Extracted data entries

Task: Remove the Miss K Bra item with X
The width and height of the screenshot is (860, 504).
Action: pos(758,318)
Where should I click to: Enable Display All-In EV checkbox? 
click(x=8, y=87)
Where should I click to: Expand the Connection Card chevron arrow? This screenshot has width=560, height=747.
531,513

---

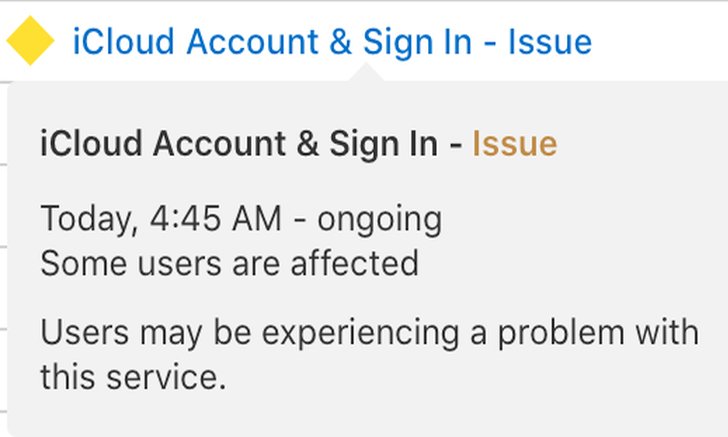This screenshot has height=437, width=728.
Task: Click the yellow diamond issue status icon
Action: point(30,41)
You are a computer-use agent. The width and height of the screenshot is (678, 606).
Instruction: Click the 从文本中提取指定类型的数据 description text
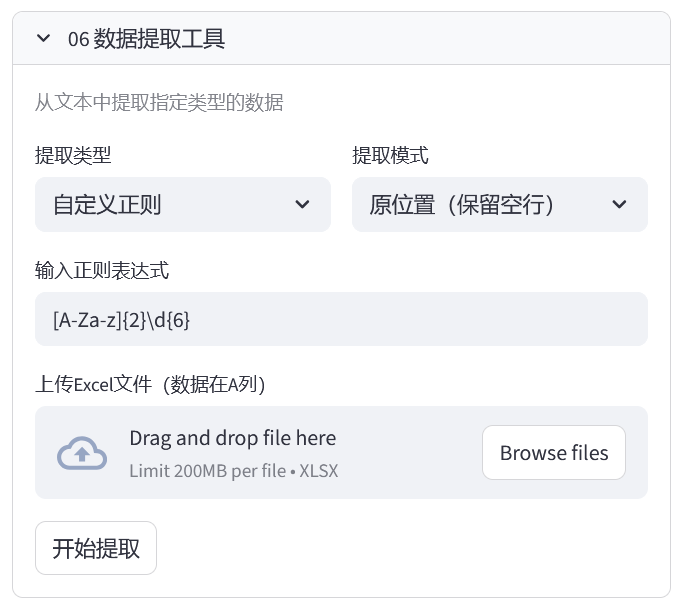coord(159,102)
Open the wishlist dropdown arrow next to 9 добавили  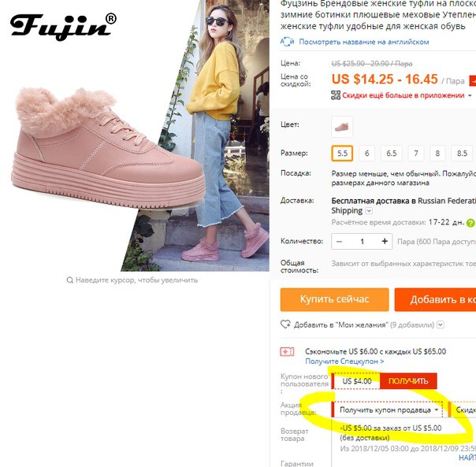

• [Problem]: Write out word for word the lines above that run from the one with "You are a computer-use" to the one with "Open the wishlist". Include both end lines; exclude the images.

• [Finished task]:
You are a computer-use agent. The width and height of the screenshot is (678, 606).
Instruction: Click the 从文本中提取指定类型的数据 description text
coord(159,102)
Open the wishlist dropdown arrow next to 9 добавили  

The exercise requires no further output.